Условие задачи 1: Сколько лет было Лидии Чуковской, когда она писала повесть, согласно отрывку о «Софье Петровне»?
Условие задачи 2: Продолжите отрывок о повести «Софья Петровна», начав сразу после его последнего предложения.

Судьба повести «Софья Петровна», которую пишет в это время 32-летняя Лидия Чуковская, достаточно уникальна даже для советской литературы. Дело в том, что эта повесть, появившаяся за границей впервые в шестидесятые годы, ходившая по рукам в виде списков в пятидесятые, в тридцатые не могла существовать ни в каком варианте. Тогда не было не то что самиздата, тогда невозможно было хранить текст даже в единственном экземпляре. Ахматова, написав стихи, заучивала их наизусть и сжигала. И очень много текстов пропали таким образом. Собственно, тетрадка с «Софьей Петровной» пролежала в архиве Лидии Чуковской неразмноженной и неперепечатанной, и никому не известной, и не читавшейся даже вслух, до послеоттепельного 1957 года, когда наконец Чуковская решила дать этой повести жизнь. А что касается этой уникальной хроники, в чем ее особая уникальность, это единственный прямой репортаж из террора. Вещь, написанная по горячим следам, вот тогда, и отпечаток этого ужаса на ней лежит. Там масса точных деталей, которые не выдумаешь, и которые не запомнишь.

Фрагменты листинга:
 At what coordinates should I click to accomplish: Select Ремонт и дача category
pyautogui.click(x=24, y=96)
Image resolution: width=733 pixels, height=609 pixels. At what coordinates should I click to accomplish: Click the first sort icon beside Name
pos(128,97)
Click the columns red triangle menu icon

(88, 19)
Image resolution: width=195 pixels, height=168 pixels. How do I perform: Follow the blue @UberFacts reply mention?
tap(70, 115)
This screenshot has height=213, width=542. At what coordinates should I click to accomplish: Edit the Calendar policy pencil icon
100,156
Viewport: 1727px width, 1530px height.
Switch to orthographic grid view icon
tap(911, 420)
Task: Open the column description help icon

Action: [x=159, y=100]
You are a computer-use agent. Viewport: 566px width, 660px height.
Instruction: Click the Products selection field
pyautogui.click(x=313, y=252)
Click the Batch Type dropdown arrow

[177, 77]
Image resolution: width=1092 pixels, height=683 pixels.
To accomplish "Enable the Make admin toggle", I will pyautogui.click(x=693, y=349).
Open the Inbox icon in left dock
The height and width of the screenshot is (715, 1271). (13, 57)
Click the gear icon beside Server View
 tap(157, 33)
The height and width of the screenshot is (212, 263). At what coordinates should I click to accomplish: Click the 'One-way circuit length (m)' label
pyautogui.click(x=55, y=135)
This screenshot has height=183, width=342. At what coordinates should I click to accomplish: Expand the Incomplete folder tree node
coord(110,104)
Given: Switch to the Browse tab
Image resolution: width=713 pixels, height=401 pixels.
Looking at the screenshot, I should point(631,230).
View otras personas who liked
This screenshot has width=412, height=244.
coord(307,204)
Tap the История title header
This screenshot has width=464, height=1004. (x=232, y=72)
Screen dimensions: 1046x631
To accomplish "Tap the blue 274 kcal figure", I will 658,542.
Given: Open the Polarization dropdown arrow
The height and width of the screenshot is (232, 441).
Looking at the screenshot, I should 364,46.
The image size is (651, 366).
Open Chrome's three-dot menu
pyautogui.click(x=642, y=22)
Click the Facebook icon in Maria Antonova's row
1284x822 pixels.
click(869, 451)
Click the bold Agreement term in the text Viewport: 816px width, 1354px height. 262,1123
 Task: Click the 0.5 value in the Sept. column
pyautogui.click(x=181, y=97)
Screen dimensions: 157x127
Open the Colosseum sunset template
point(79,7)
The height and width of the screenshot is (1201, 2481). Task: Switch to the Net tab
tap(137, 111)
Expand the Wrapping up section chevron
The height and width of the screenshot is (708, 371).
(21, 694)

Ответ на задание 1: 32 года.

Ответ на задание 2:
Вот что удивительно, две категории людей могли в это время писать. Вот я люблю задавать школьникам вопрос, почему Ахматова оказалась единственным советским поэтом, который смог написать «Реквием»? Потому что поза поэта, она не предполагает унижения. Она не предполагает того состояния, в котором можешь о себе сказать: «Вместе с вами я в ногах валялась у кровавой куклы палача». Такого не может о себе сказать поэт, поэт всегда на котурнах. А Ахматова, она с первых своих стихотворений, всегда последняя, она и называет себя «первые да будут последними», цитирует она Евангелие. И «последние станут первыми», это сбылось, она всегда в униженном положении. Вот Цветаева говорила, как она могла о себе сказать «я дурная мать»? Уж, конечно, если бы Цветаева это о себе говорила, она бы сказала «я дурная мать, но вы все в этом виноваты», или «я дурная мать, но даже в таком виде я лучше вас всех». То есть Ахматова не боится быть в унижении, и она написала «Реквием» из положения растоптанного человека, человека, чьи внутренности наматываются на гусеницы.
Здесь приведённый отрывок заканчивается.